In her novel Room, Emma Donoghue focuses on a mother and son living in an extreme set of circumstances. Prisoners of a mysterious kidnapper whom they refer to only as Old Nick, Ma and Jack—her five-year-old son, and a product of Old Nick’s multiple rapes—are confined to a one-room shed and cut off from the rest of the world. In the space they call Room, Ma and Jack watch television, read, have “Phys Ed” classes, and create a kind of language of their own in order to accommodate Jack’s limited understanding of the world. When they finally make their escape, Jack finds himself missing the solace of Room, and Ma struggles to protect her son and herself from the cruelty of the wide world. Through Room’s distinct sections—the half of the novel set inside of Room and the half set beyond it—Donoghue examines the effects of prolonged and profound separation from the world, ultimately suggesting that an end to physical seclusion does not always mean an end to emotional isolation.

At the beginning of the novel, Ma and Jack are confined to Room. Donoghue explores the effects of their isolation from the world, charting how their seclusion is shaping both of their lives. Ma and Jack live a simple, regimented life inside Room. Every object is important and, in Jack’s view, sentient. Ma and Jack’s daily rituals—mealtimes, Phys Ed, attempting to guess the code that will open the door to Room, measuring objects with a homemade ruler, and the planning of their weekly “Sundaytreat” requests for Old Nick—are peculiar and precise. Ma and Jack’s world has a logic of its own, and so does their language. Ma explains that the single Plant inside Room doesn’t have flowers anymore because “she got tired.” Ice cream, which Jack has never had, is “TV”—their word for things that are fake or nonexistent. Jack understands complicated words, like “poignant,” but has no idea what simple things such as hammocks are. The rules of life inside Room are strange and singular, and Donoghue quickly establishes the ways in which Ma has tried to teach Jack about what it is to be alive in the world—even if he believes the world is no bigger than Room. Propelled by a desire to escape Room before the increasingly unstable Old Nick does anything to harm her or Jack, Ma begins to educate Jack about the fact that there is a world beyond Room. With this new knowledge, Jack experiences isolation for the first time. In Room, with Ma, he never felt lonely or missed the world simply because he didn’t know there was a world to miss. Now, at the prospect of leaving Room and entering a world whose rules he does not understand, Jack experiences disorientation and trepidation—and his emotions foreshadow the uneasy transition he and Ma will have as they depart from the confines of Room.

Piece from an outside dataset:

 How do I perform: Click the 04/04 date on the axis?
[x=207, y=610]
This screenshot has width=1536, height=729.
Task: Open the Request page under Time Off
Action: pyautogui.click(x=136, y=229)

Midway through the novel, Jack and Ma put an escape plan into motion—and in spite of a couple hiccups, they pull it off and are rescued. As they transition into the world beyond Room—Jack for the first time ever, and Ma for the first time in seven years—they find that though their physical isolation has come to an end, there is a long road ahead for both of them in terms of mitigating the emotional and social isolation that has become their norm. Ma and Jack’s intense, symbiotic emotional bond, their peculiar way of speaking to one another and explaining things, as well as Jack’s insistence on breastfeeding (and Ma’s encouragement of him to do so) all represent the ways in which the two of them have, within the constraints of Room, created a world of their own. When they move into the “real” world, Ma is overjoyed to be free and tries to teach Jack about new things like showers and pancakes—but Jack is upset over the fact that he and Ma now “have to be in the world.” Jack and Ma have been rescued from their secluded prison—but the problem is that Jack never saw Room as a prison at all, while Ma developed a series of physical, emotional, and intellectual survival mechanisms to make Room seem bearable or even normal. When a doctor suggests that Ma and Jack may be experiencing a kind of “separation anxiety,” Ma retorts that she and Jack are not separated from one another, and never will be—but the doctor points out that “it’s not just the two of [them] anymore.” As the doctor points out, the simple fact of Ma and Jack’s departure from Room is, in and of itself, a kind of separation anxiety. They have been separated from the world they jointly created—and, ironically, though their physical isolation has come to an end, their sense of emotional or psychological isolation is just beginning. 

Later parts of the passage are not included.